> What you will do: Give only the number of lines in the listing below where the string "computer" occurs.

(Beginning of Records)

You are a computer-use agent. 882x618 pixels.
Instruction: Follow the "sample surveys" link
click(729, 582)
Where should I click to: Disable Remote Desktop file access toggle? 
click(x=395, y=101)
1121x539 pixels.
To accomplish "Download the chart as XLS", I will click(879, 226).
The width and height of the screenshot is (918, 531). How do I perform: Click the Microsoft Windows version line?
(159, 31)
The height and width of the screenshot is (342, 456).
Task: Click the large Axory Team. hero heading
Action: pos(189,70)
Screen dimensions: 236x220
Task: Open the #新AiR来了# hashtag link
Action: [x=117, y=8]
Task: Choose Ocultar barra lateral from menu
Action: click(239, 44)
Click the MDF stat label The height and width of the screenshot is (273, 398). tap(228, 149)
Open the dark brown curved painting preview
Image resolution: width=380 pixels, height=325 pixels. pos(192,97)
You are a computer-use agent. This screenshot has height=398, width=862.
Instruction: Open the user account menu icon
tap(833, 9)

(End of Records)
(Beginning of Records)

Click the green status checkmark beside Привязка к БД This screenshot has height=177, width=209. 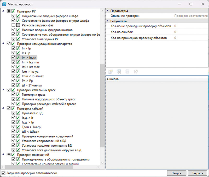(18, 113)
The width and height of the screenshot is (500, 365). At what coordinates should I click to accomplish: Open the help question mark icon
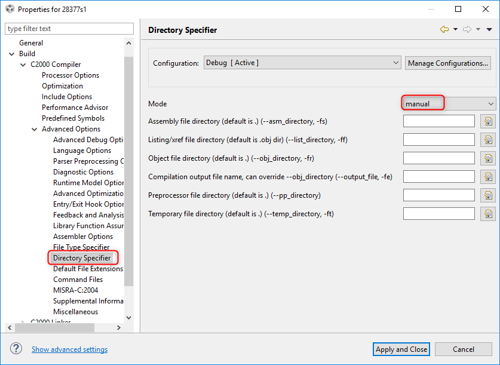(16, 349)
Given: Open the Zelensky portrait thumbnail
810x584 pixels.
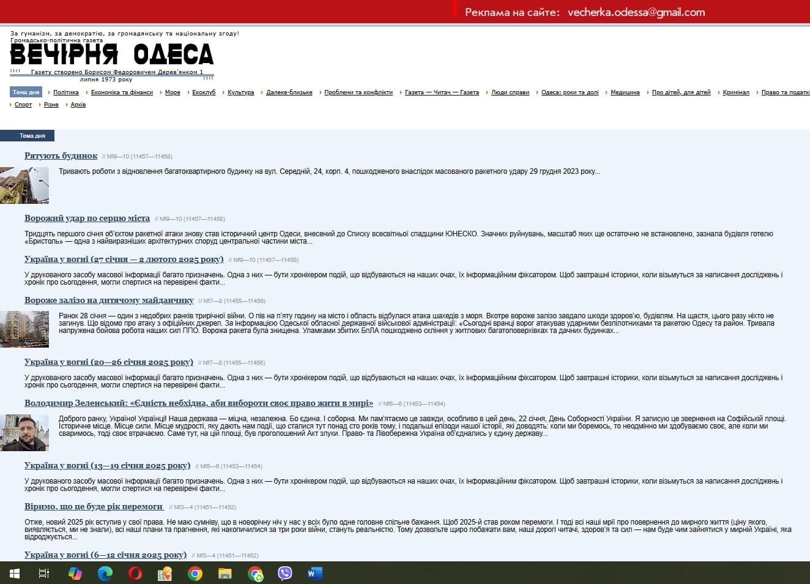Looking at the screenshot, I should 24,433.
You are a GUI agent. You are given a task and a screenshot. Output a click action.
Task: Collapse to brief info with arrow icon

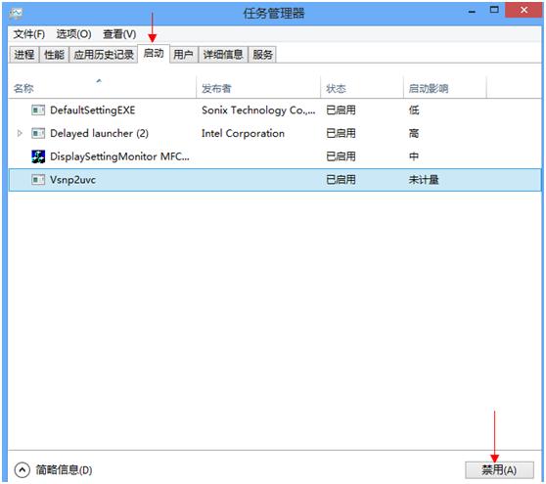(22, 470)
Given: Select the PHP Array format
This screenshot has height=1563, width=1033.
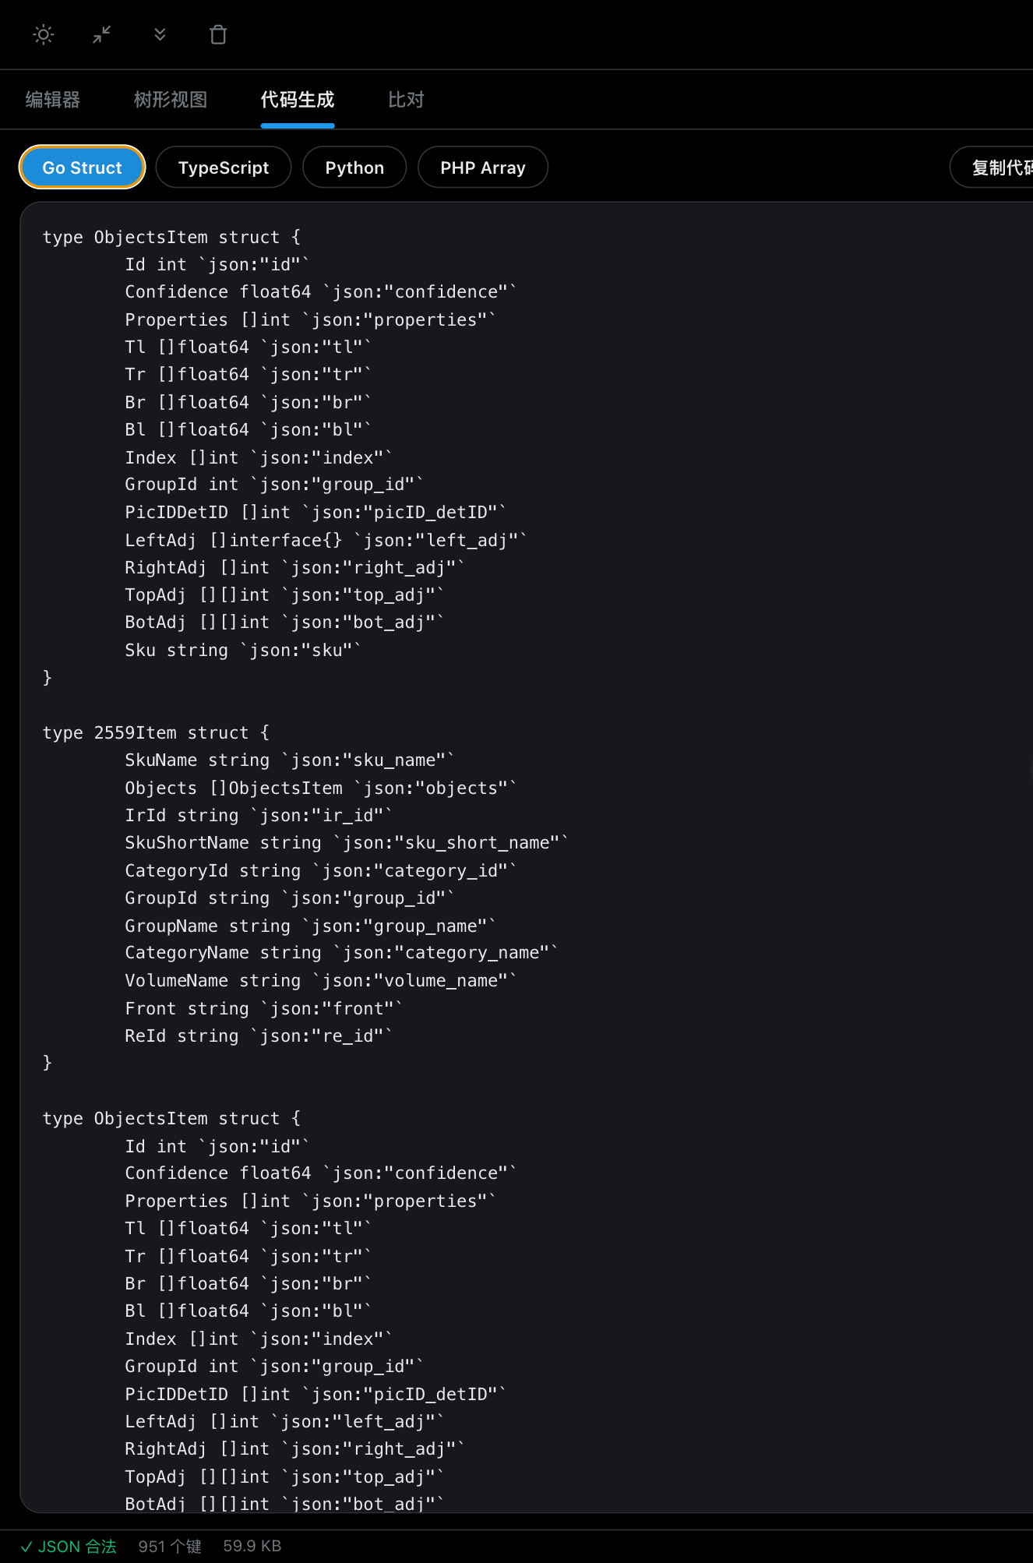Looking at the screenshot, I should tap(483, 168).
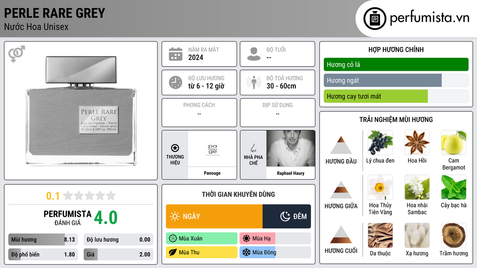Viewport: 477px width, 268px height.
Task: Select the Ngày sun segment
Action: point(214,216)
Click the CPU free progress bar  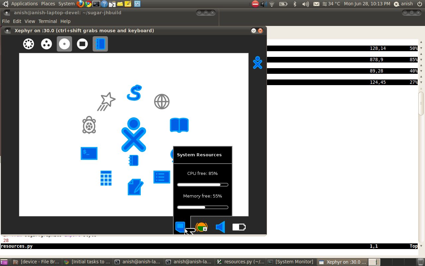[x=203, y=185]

(End of Records)

> Answer space: 2